Vielen herzlichen Dank für eure Beiträge.
Ich werde es gar nicht erst versuchen und ein günstiges Ladegerät hier
erwerben.
Viele Grüße!
Sorry, aber das ist doch hanebüchen- bei allem was recht ist.
Du wirst mir keine Schaltung bei einem Einfach-Netzgerät zeigen
können, bei dem bei Verringerung der Primärspannung auf der
Sekundärseite mehr Strom gezogen wird. Never ever. Da hat der gute
Herr Ohm was dagegen. Und will ich durch die gleiche Leitung die
doppelte Stromstärke schicken muss ich zwangsläufig die Spannung
erhöhen. Nach dem ohmschen Gesetz ziemlich genau auf das Doppelte.
Grmbl Physik, 11. Klasse.
Bei Schaltnetzteilen koennte das theoretisch passieren, aber nur bei
sehr schlampigen Designs. Normalerweise schalten sie unterhalb einer
bestimmten Spannung einfach ab. Nennt sich hierzulande Undervoltage
Lock-Out oder kurz UVLO.
Bei manchen Elektromotoren kann das allerdings anders aussehen.
Asynchronmaschinen unter voller Wellenlast koennen bei Unterspannung
abrauchen. Im schlimmsten Fall wuergt ihn die Last ab und fast
saemtliche Energie die in den Motor hineingeht wird in Hitze
umgewandelt. Dann lebt er nur noch Minuten. Wobei auch da bei
vernuenftigen Maschinen ein Thermoschalter sitzt.

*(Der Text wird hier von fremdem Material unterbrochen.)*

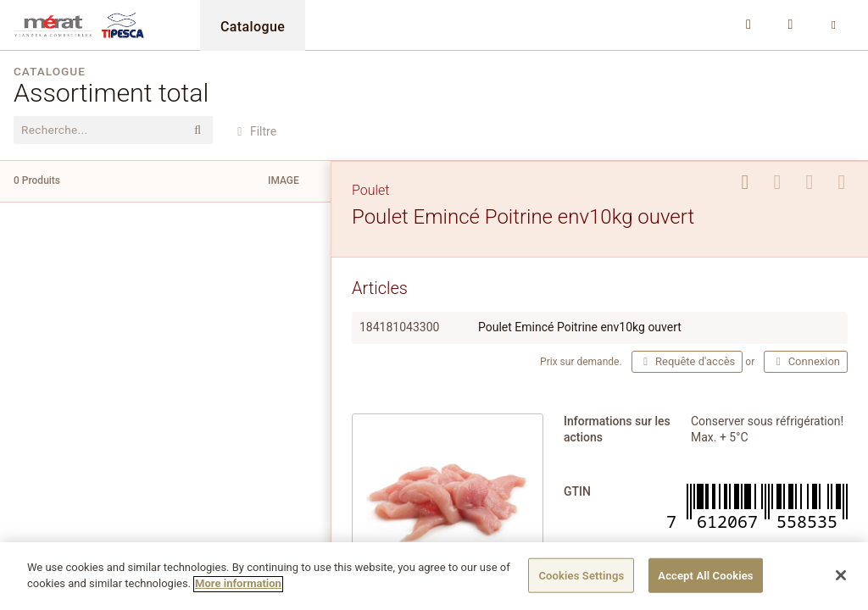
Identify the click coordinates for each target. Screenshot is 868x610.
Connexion (805, 361)
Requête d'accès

Das dient aber primär dazu, dass manche Verbraucher mit Unterspannung
nicht wirklich tun. Aber dass sie abrauchen- das halte ich für
seeeeeeeehr unwahrscheinlich. Außerdem kenne ich nicht ein
handelsübliche Schaltnetzteil, welches nicht einen Weiten
Eigangsbereich hat- in dieser globalisierten Welt ist es schlicht
unpraktisch. Ergo wird das betreffende Gerät höchstwahrsheinlich ein
klassisches Netzteil sein. Und da.....
> Bei manchen Elektromotoren kann das allerdings anders aussehen.
> Asynchronmaschinen unter voller Wellenlast koennen bei Unterspannung
> abrauchen. Im schlimmsten Fall wuergt ihn die Last ab und fast
> saemtliche Energie die in den Motor hineingeht wird in Hitze
> umgewandelt. Dann lebt er nur noch Minuten. Wobei auch da bei
> vernuenftigen Maschinen ein Thermoschalter sitzt.
>
Dis donc. Wir waren bei Netzteilen, resp einem Akkuladegerät. Keinem
Hochleistungsteil mit mehreren hundert Watt.